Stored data
━━━━━━━━━━

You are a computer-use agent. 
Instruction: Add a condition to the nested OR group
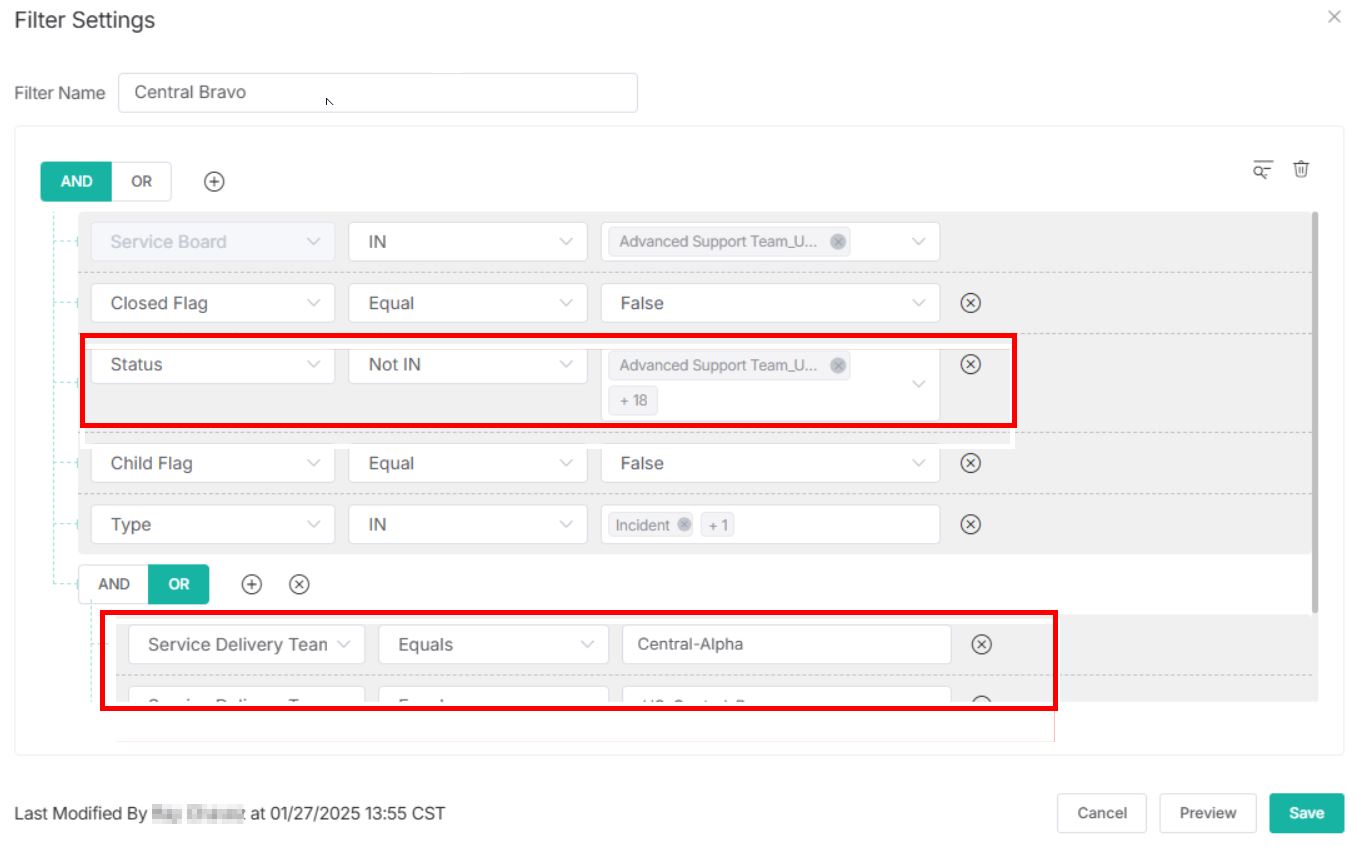pos(252,584)
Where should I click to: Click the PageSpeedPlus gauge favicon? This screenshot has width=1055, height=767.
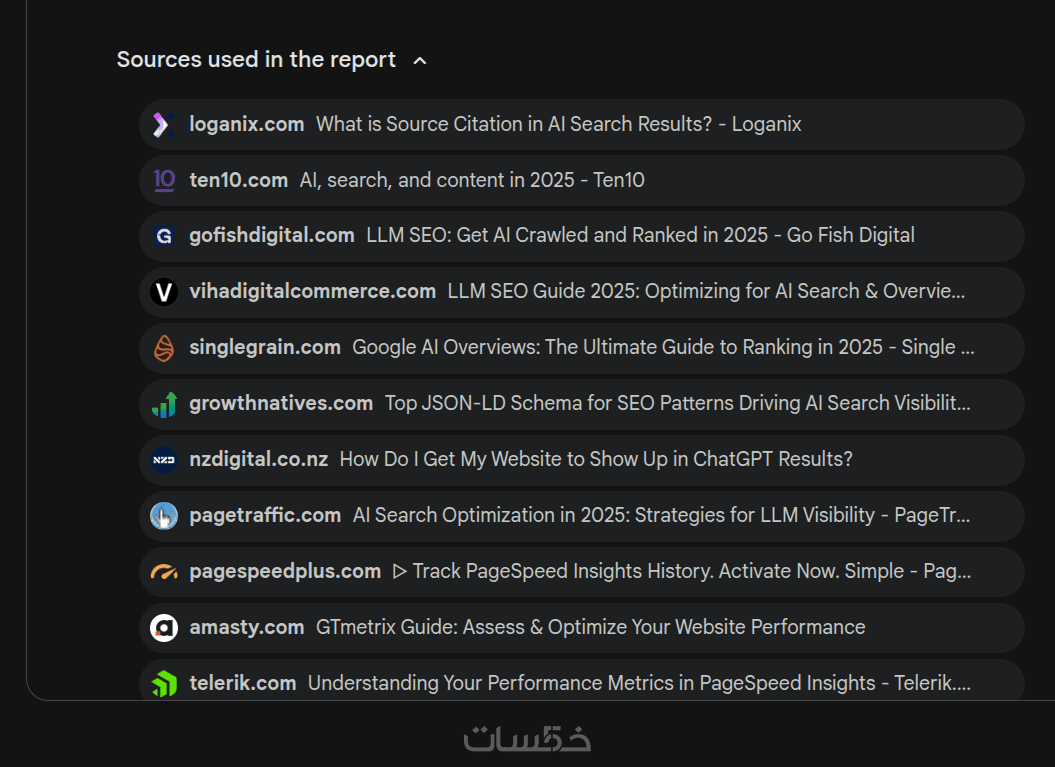click(163, 572)

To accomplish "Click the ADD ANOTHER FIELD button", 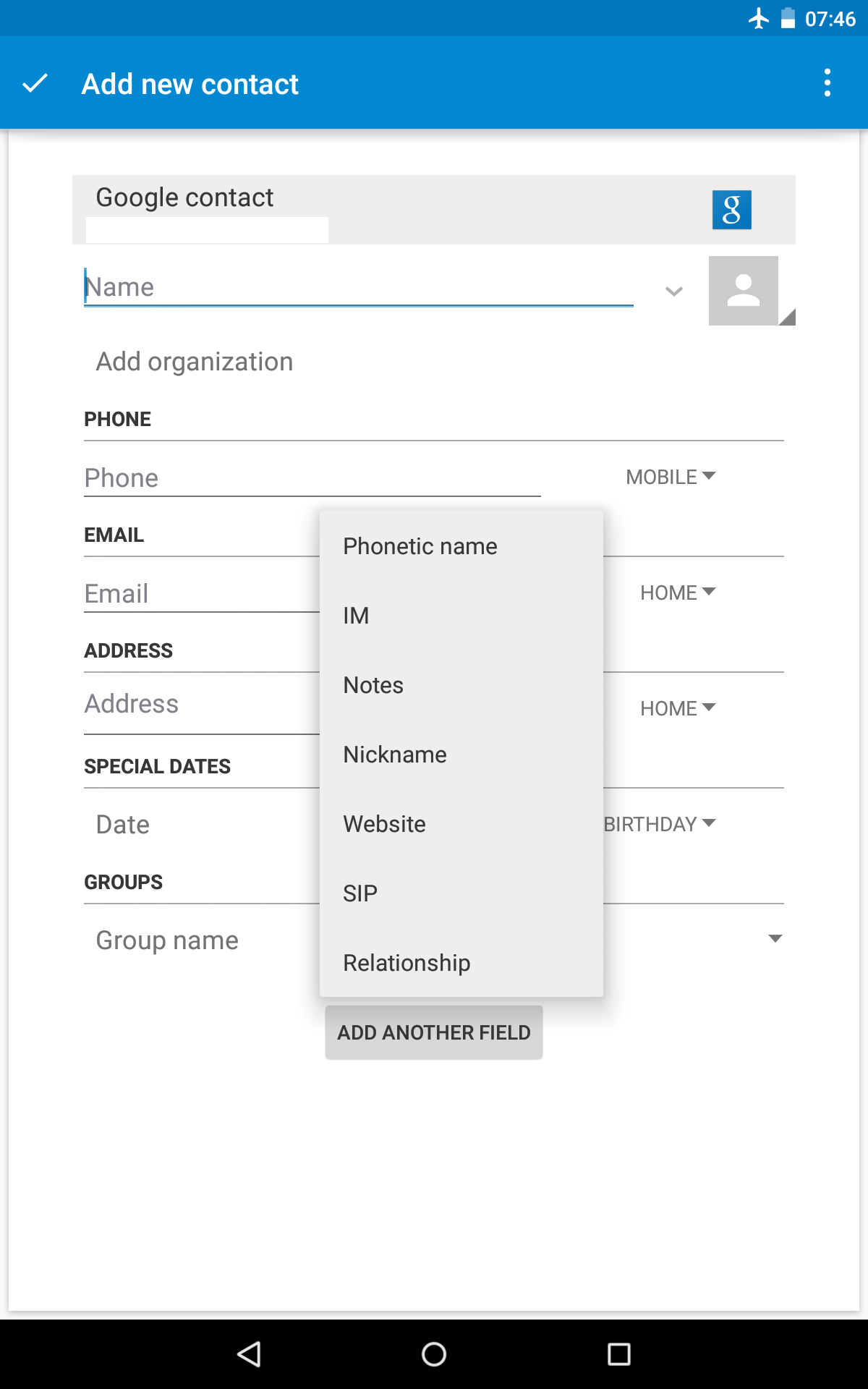I will tap(434, 1032).
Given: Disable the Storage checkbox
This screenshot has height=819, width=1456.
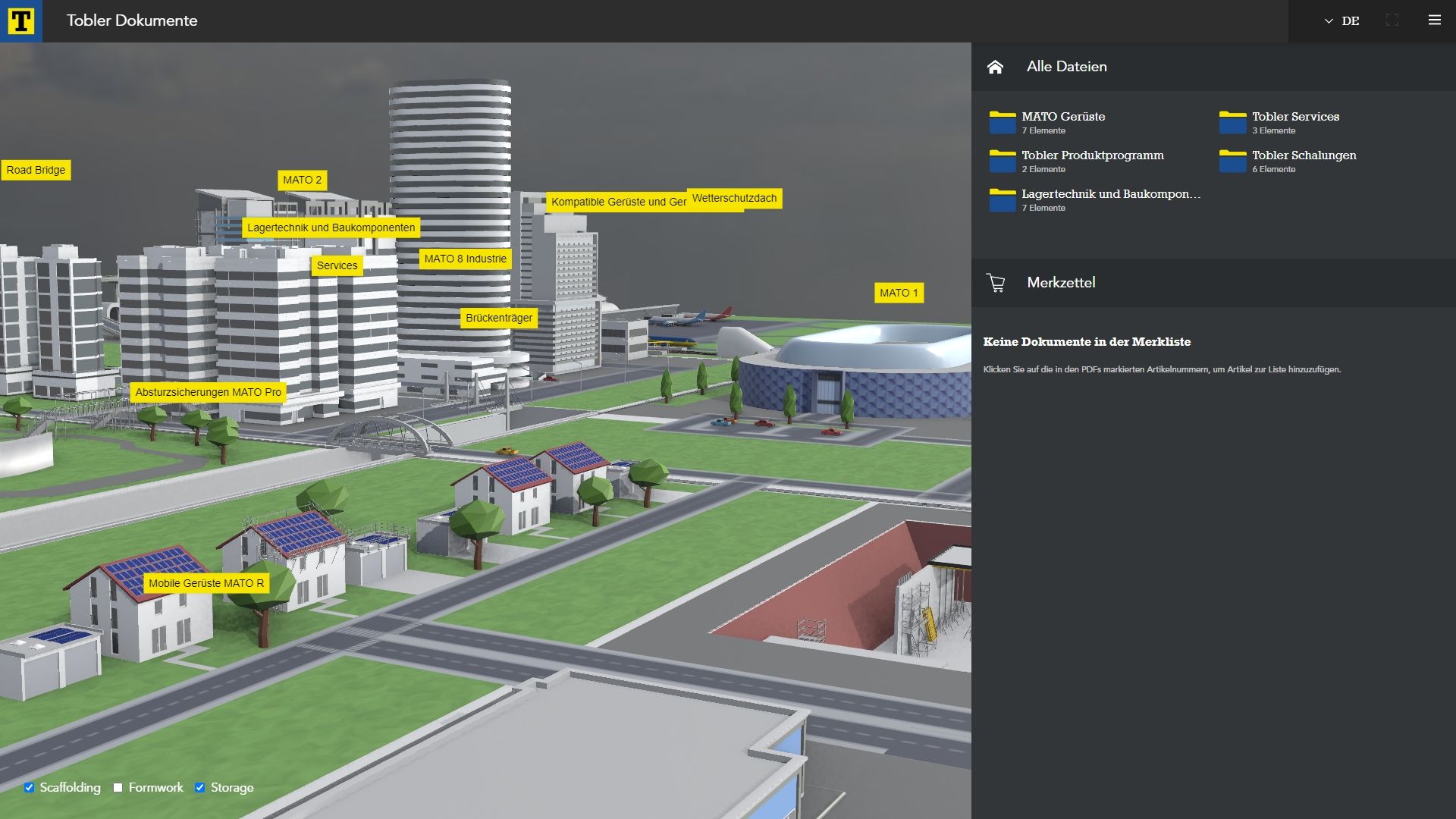Looking at the screenshot, I should pos(200,788).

━━━━━━━━━━

■ EXERCISE BRIEF
Rewrite everything from the line containing "Given: Disable the Storage checkbox" down to the end of the records, replacing "checkbox" with "toggle" and leaving the rest unchanged. Leave the pictures out of your answer.

■ RIGHT ANSWER
Given: Disable the Storage toggle
This screenshot has height=819, width=1456.
Looking at the screenshot, I should pos(200,788).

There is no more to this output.